• **DATA LISTING**
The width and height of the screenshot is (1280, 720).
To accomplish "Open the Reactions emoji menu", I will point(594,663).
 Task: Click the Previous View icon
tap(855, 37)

...

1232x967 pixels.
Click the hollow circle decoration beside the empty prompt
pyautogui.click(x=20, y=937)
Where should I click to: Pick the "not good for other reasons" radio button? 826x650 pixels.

• **WHAT THE EXERCISE ASKS**
Your response should be the lines of the entries above that include the string "pixels".

• **TASK RESULT**
1232x967 pixels.
Where should I click to: Pick the "not good for other reasons" radio button? 826x650 pixels.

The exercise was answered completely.